Nueva Mayoría: El comienzo del fin

El destino político de la Nueva Mayoría estaba escrito, y estaba escrito en su propio programa. La narrativa de éste fue la sintaxis de una masa inorgánica que entronizó la tesis del malestar, hábilmente orquestada por grupos de presión y políticos dóciles.

Los primeros colmaron la opinión pública de frases hechas y eslogans, dando pie a la empresa de la construcción hegemónica de un "nuevo sentido común reformista", donde la consigna no era otra que transformar lo que es bueno para pocos -La Confech, el Cruch, la CUT, etcétera- en lo que ilusoriamente sería bueno para muchos.

Los segundos, entregados a la efervescencia social, no lograron discriminar que así como había ciudadanos críticos y revisionistas, con disposición a la confrontación en el terreno ideológico, había también una masa silenciosa de chilenos -probablemente mayoritaria- que no homologaba el consumo al abuso, la usura con el lucro ni superponía a la estructuración de consensos, la tensión y la ruptura.

Los más avezados hablaron de un cambio cultural, pero estaban equivocados.
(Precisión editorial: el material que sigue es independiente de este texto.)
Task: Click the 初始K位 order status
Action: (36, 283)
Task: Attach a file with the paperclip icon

Las hegemonías culturales son esencialmente dinámicas, volubles y admiten tensiones y zonas grises: no cambian para siempre.
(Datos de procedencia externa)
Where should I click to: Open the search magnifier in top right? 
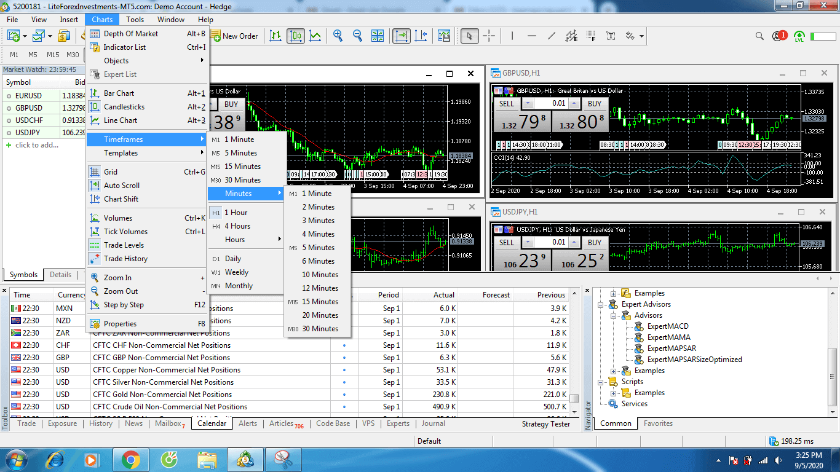[x=759, y=36]
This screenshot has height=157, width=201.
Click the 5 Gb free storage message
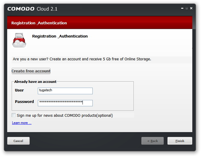tap(82, 59)
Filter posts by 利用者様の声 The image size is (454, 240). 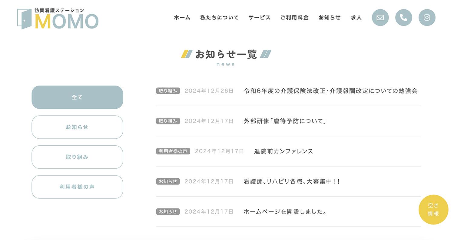pyautogui.click(x=77, y=187)
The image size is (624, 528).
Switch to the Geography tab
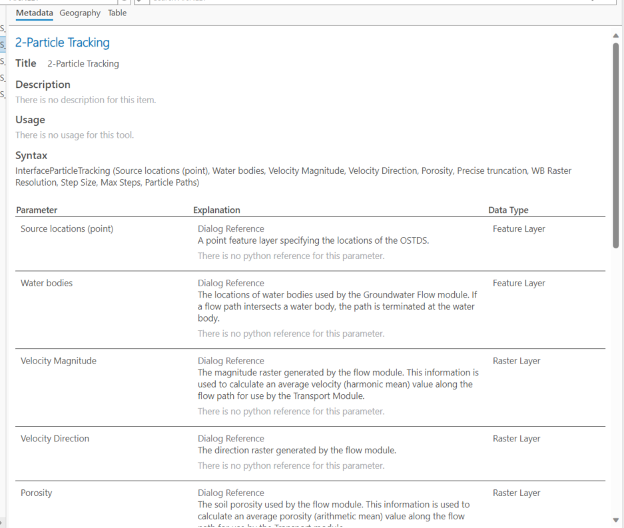(80, 13)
El frontón de rechazo ciudadano a las reformas del Gobierno está erigido sobre los valores y orientaciones de los chilenos proclives a un esquema de sociedad libre. Es cierto que estos valores se pudieron ver opacados en su momento por los destellos de luces de las marchas y las coloridas convocatorias masivas, pero una vez desaparecidas éstas, los valores de la libertad individual, el mérito, el progreso y el orden, vuelven a emerger.

Las consecuencias de la implementación del programa han sido severas, en particular para dos áreas cruciales de toda organización social: economía y seguridad. Pero paradójicamente la ciudadanía tiende a valorar más este tipo de cuestiones sólo cuando perciben su pérdida. En este contexto, no es trivial que el Gobierno forzadamente haya reorientado sus prioridades en torno a estos dos ejes. Pero esa reorientación, supone un abandono, el abandono de la narrativa maximalista original del programa, que dicho sea de paso, ya ni siquiera se puede financiar "no contaremos con los recursos previstos para llevar adelante nuestro programa", señaló la Presidenta.

Pero el abandono del maximalismo dejará muchos heridos. Los nostálgicos de la retroexcavadora no dudarán en reorganizarse y en intentar dar su última estocada, probablemente en el debate constitucional.

Por otro lado, el cada vez más numeroso grupo de gradualistas tenderá a disociarse poco a poco del Gobierno y sus paupérrimos resultados a medida que se avizoren las próximas elecciones municipales. Ese podría ser el punto de inflexión de  una probable escisión entre las dos almas del oficialismo. Mal que mal, la única posibilidad de mancomunarlas, era la figura presidencial, hoy sin solvencia para aglutinar y liderar a los propios.

Entonces -y parafraseando una reconocida frase de Marx- es el programa de Gobierno de la Nueva Mayoría -y no el capitalismo- el que finalmente contiene la semilla de su propia destrucción.